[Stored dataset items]
╭──

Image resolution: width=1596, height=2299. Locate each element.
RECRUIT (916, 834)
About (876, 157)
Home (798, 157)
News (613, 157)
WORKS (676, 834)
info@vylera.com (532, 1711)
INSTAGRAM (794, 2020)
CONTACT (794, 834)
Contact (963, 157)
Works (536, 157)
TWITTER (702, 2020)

╰──
╭──

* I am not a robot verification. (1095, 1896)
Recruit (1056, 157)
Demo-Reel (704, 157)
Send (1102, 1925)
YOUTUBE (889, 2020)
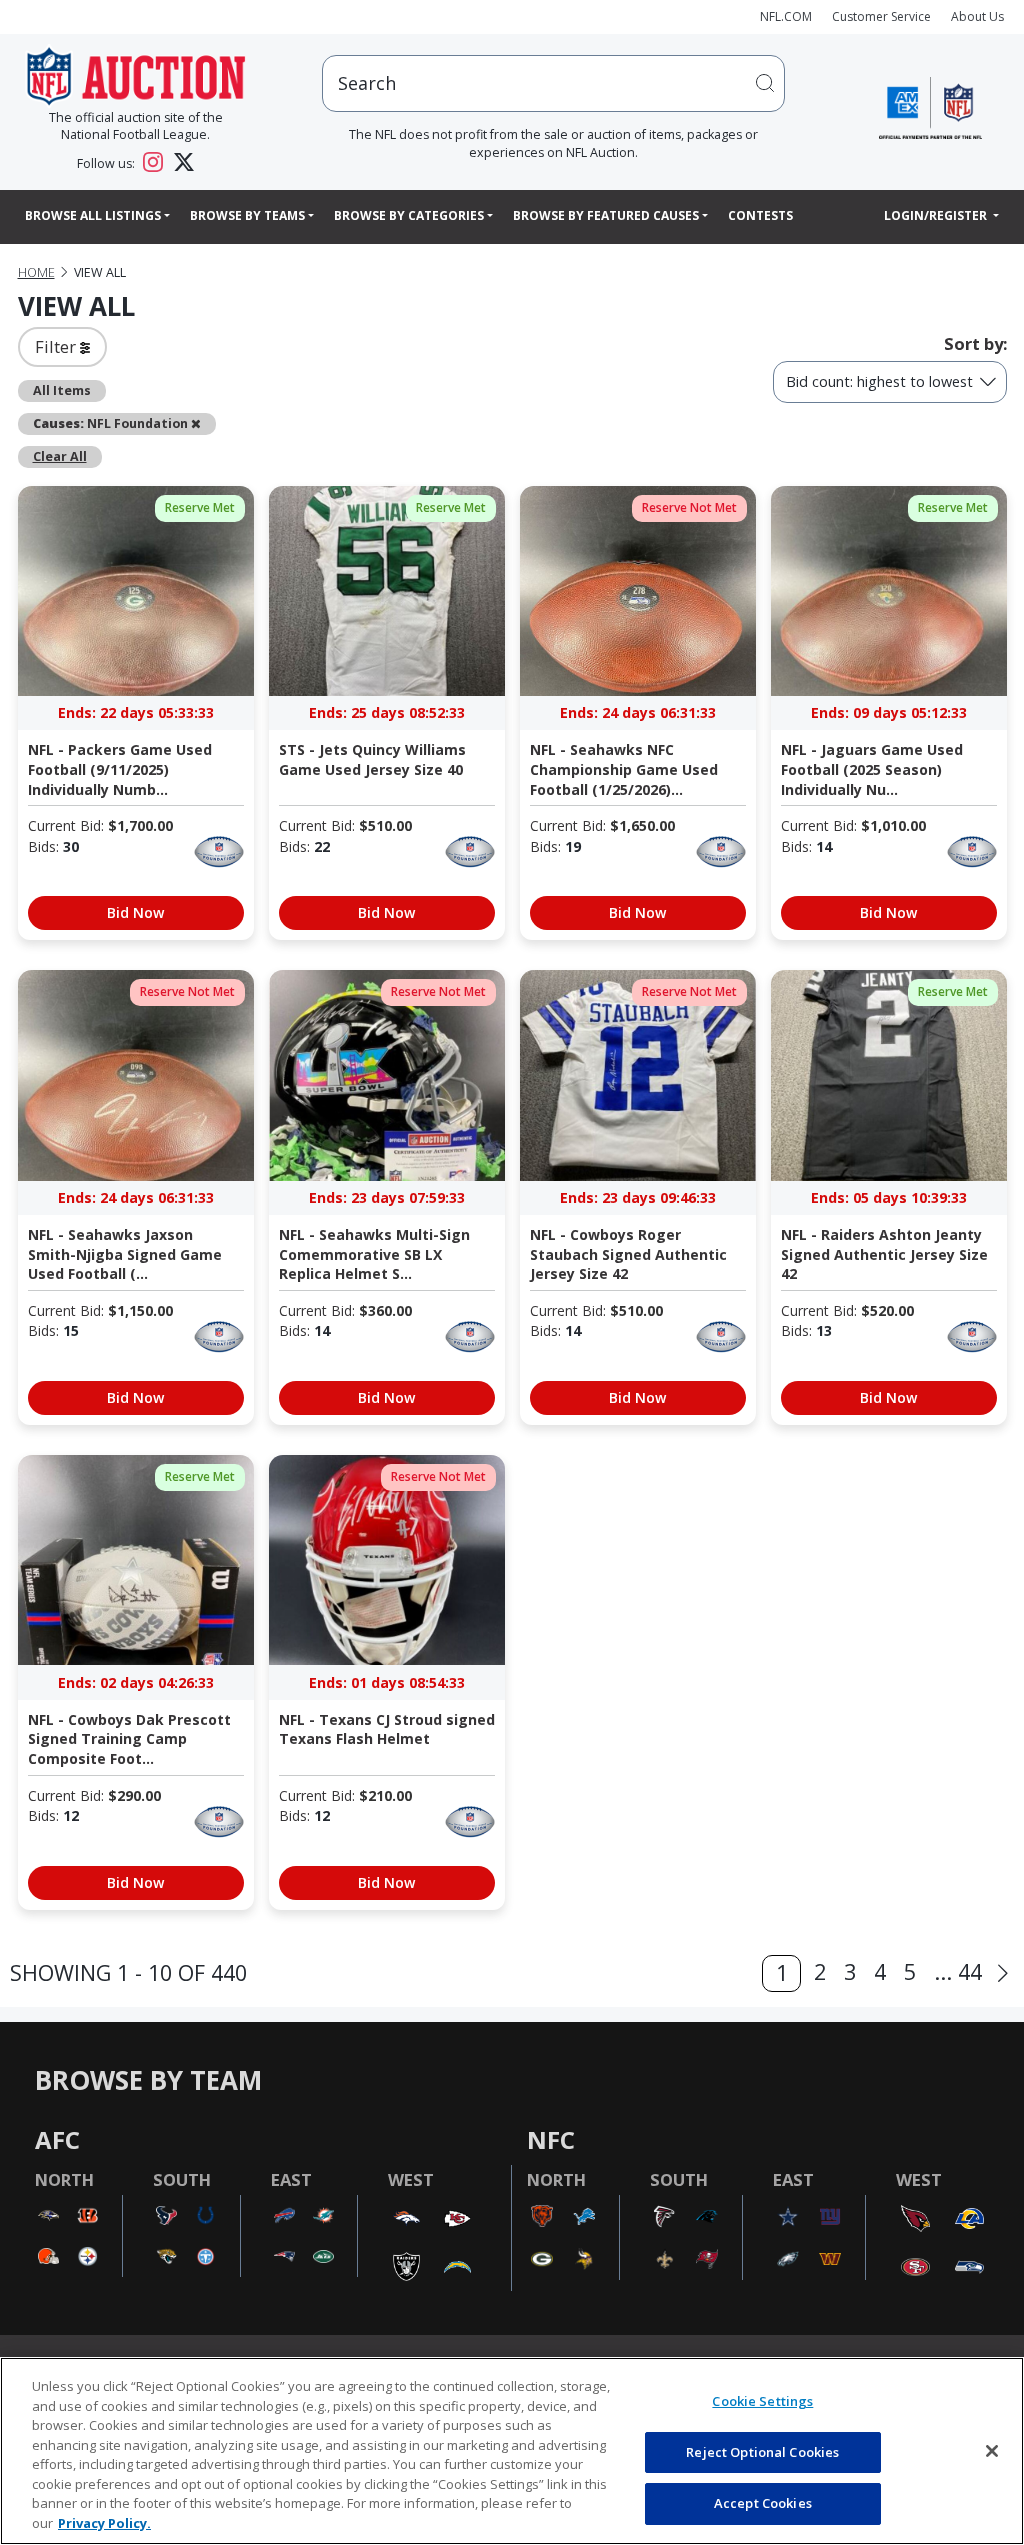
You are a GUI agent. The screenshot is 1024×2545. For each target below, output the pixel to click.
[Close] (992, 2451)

╰──

**Goal of the exercise:** Beginning with the line above that has "Recruit (1056, 157)" and going on through the line that has "[Close] (992, 2451)", retype every line exactly and add nothing else; drop the pictures.

**Reply to the exercise:**
Recruit (1056, 157)
Demo-Reel (704, 157)
Send (1102, 1925)
YOUTUBE (889, 2020)
You are a GUI agent. The screenshot is 1024×2545. For each target below, output the pixel to click.
[Close] (992, 2451)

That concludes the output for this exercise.